BEGIN Given data
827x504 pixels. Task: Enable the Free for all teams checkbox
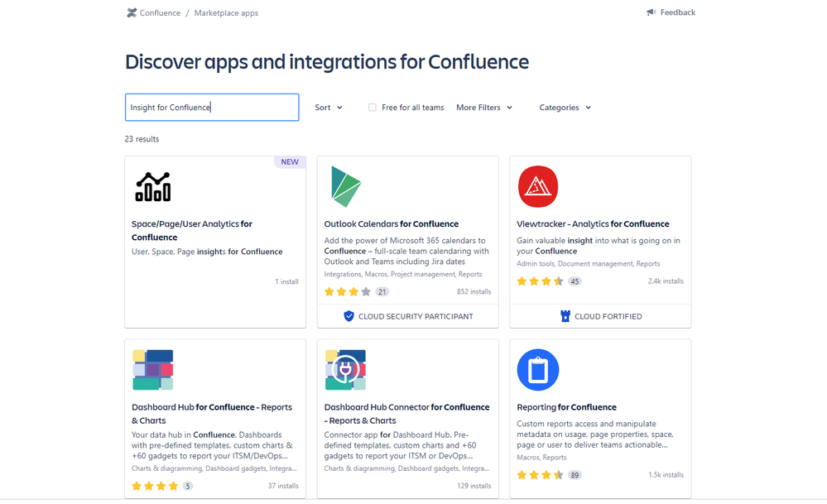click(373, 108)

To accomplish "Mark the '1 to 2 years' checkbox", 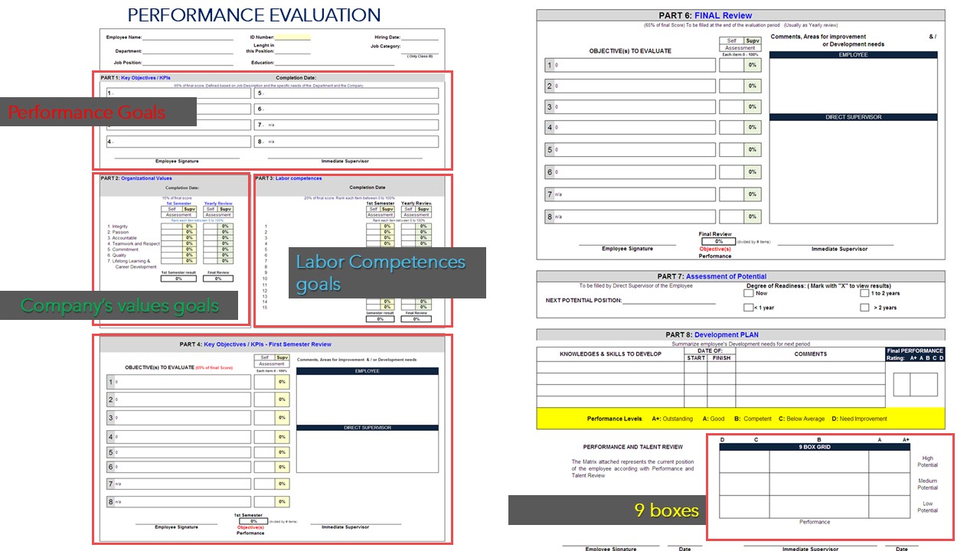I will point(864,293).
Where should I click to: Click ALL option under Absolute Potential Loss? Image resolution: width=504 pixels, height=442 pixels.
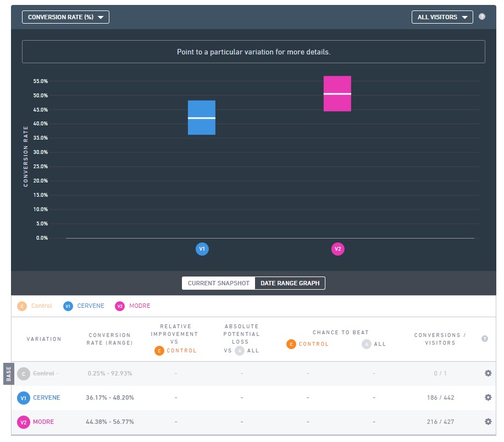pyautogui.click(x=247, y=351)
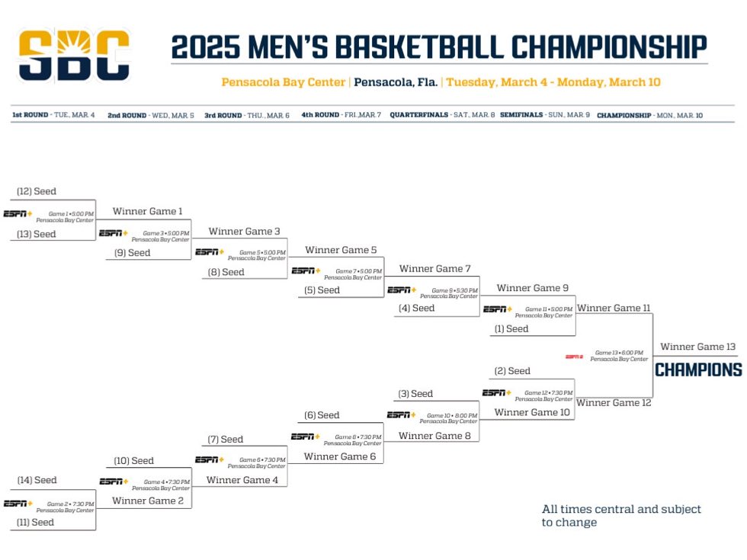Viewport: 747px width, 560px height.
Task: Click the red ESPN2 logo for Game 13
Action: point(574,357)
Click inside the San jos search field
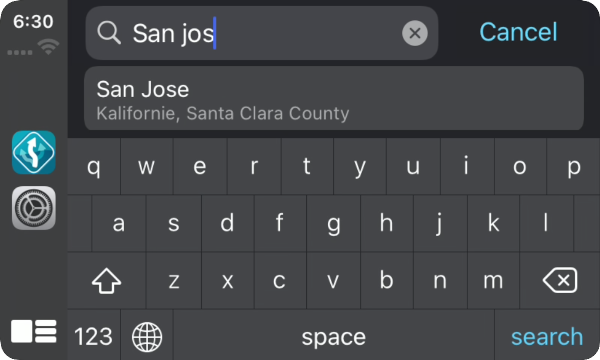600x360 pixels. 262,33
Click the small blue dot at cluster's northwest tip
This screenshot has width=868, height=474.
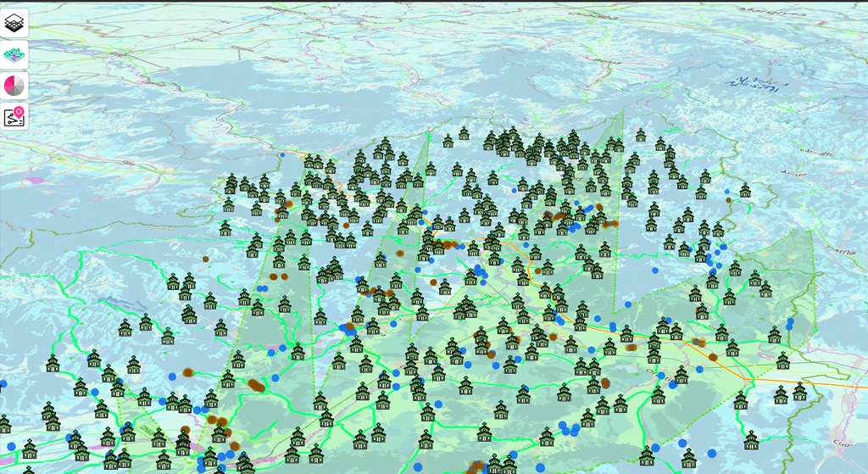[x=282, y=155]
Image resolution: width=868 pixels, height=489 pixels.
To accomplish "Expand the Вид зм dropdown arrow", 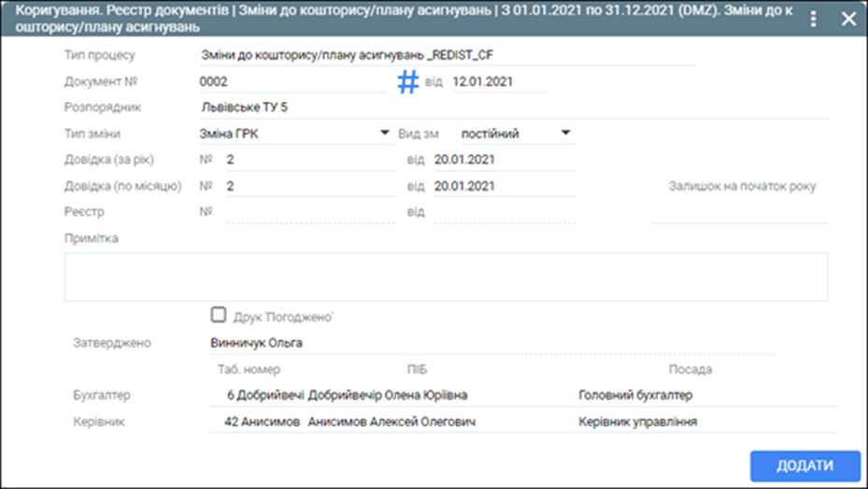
END Given data
* Task brief:
Your answer should consist solely of the lines from the one with "Where should I" through the last line of the entries, restated word for word, with the pictures omitted.

* Answer to this problem:
Where should I click to: Click ALL option under Absolute Potential Loss? Image resolution: width=504 pixels, height=442 pixels.
pyautogui.click(x=247, y=351)
Viewport: 747px width, 560px height.
Task: Click the red ESPN2 logo for Game 13
Action: point(574,357)
Click inside the San jos search field
600x360 pixels. 262,33
Click the small blue dot at cluster's northwest tip
This screenshot has width=868, height=474.
[x=282, y=155]
Image resolution: width=868 pixels, height=489 pixels.
To accomplish "Expand the Вид зм dropdown arrow", 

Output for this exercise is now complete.